Saved entries:

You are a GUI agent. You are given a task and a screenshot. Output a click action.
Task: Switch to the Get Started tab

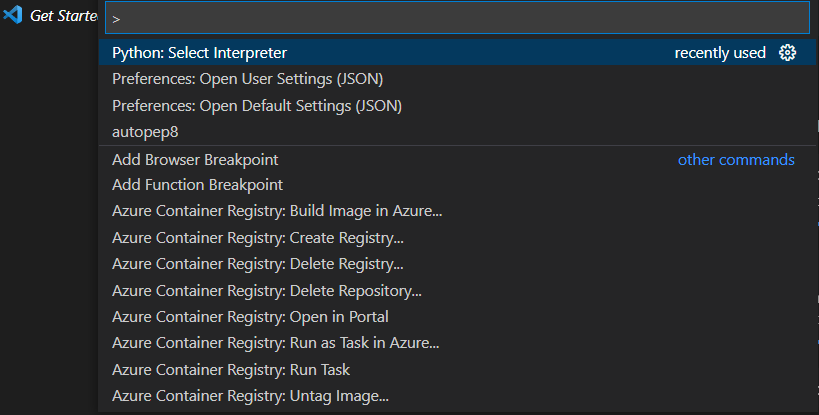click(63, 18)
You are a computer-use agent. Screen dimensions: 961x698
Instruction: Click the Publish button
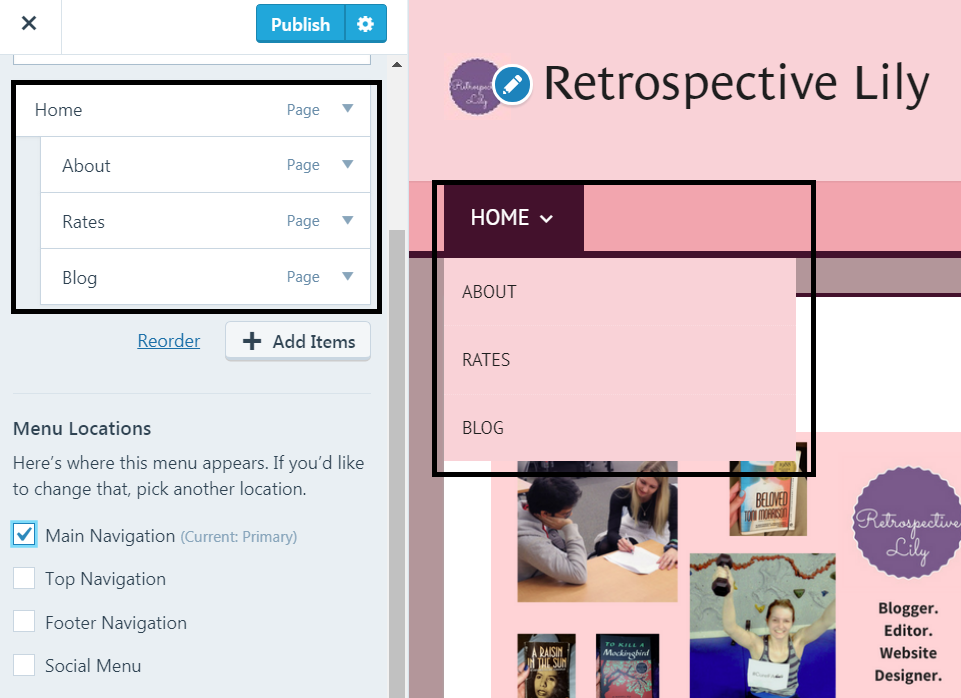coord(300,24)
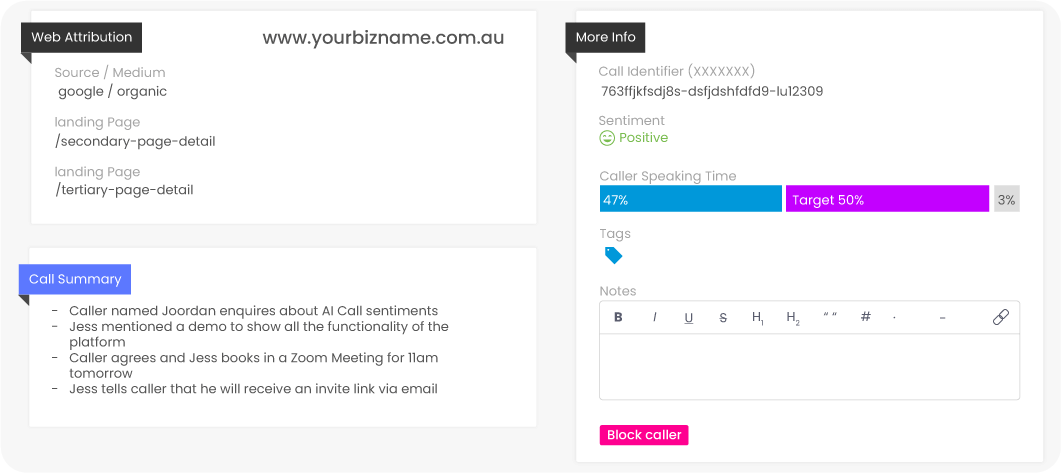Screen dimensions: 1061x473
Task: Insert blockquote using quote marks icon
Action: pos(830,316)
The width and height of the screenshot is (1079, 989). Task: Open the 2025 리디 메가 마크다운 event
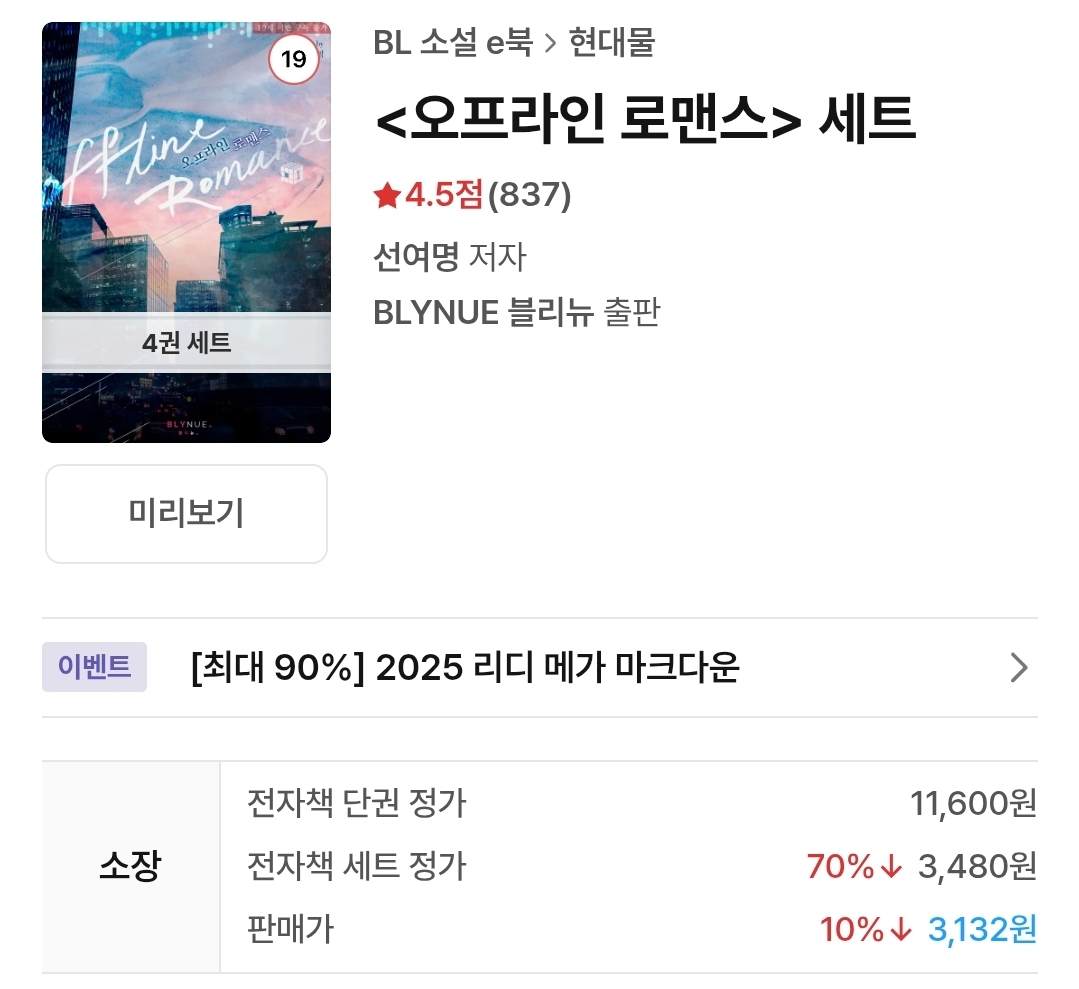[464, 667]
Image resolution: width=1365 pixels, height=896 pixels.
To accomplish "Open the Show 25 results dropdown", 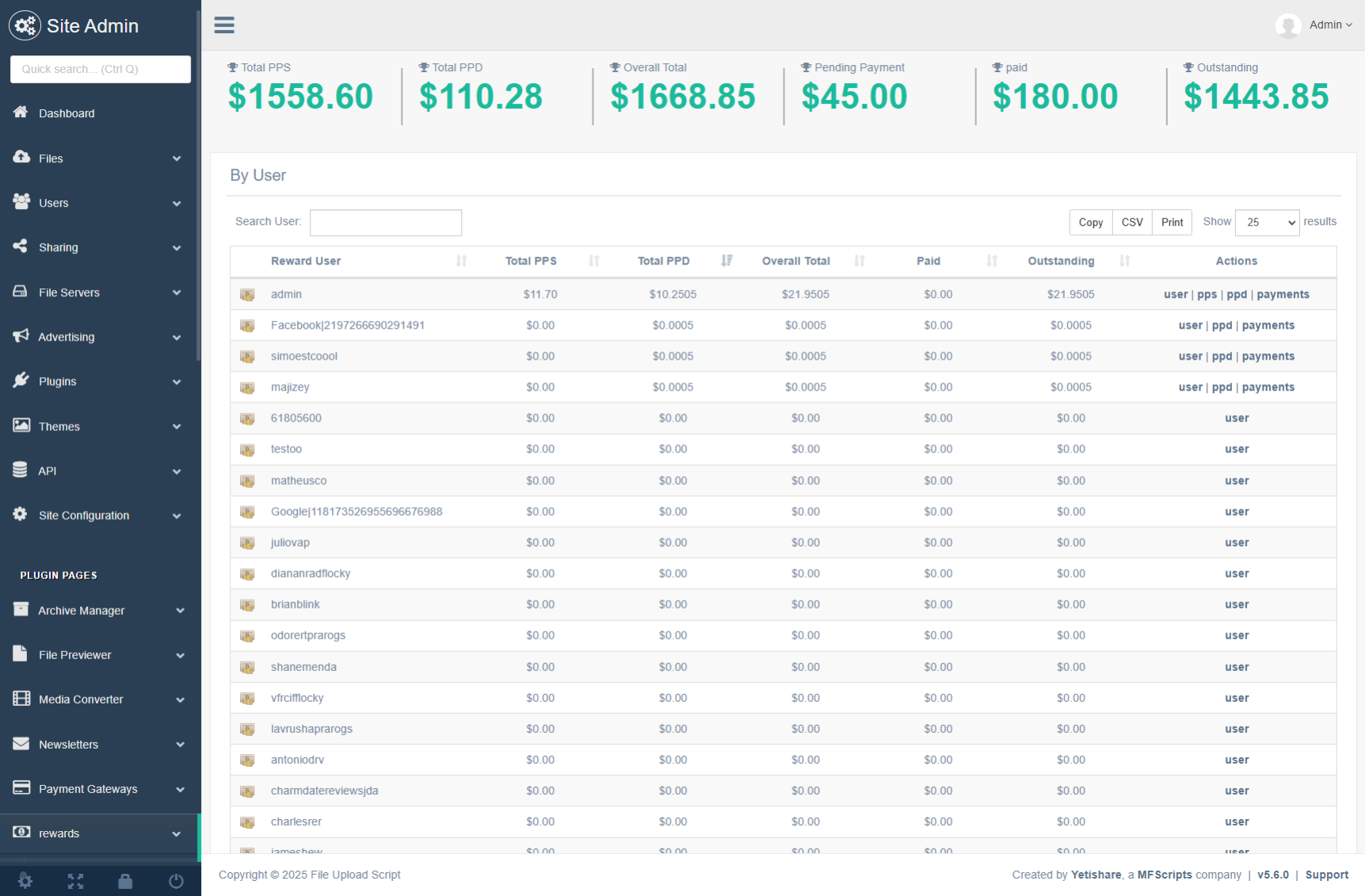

About this exercise: Repeat each line of the records exactly. Do not include the pictures.

Exercise solution:
You are a GUI agent. You are given a task and a screenshot. Output a click action.
Task: Switch to the Get Started tab

click(63, 18)
You are a computer-use agent. Screen dimensions: 961x698
Instruction: Click the Publish button
coord(300,24)
Screen dimensions: 1061x473
Task: Insert blockquote using quote marks icon
Action: pos(830,316)
The width and height of the screenshot is (1079, 989). Task: Open the 2025 리디 메가 마크다운 event
[464, 667]
Image resolution: width=1365 pixels, height=896 pixels.
To accomplish "Open the Show 25 results dropdown", 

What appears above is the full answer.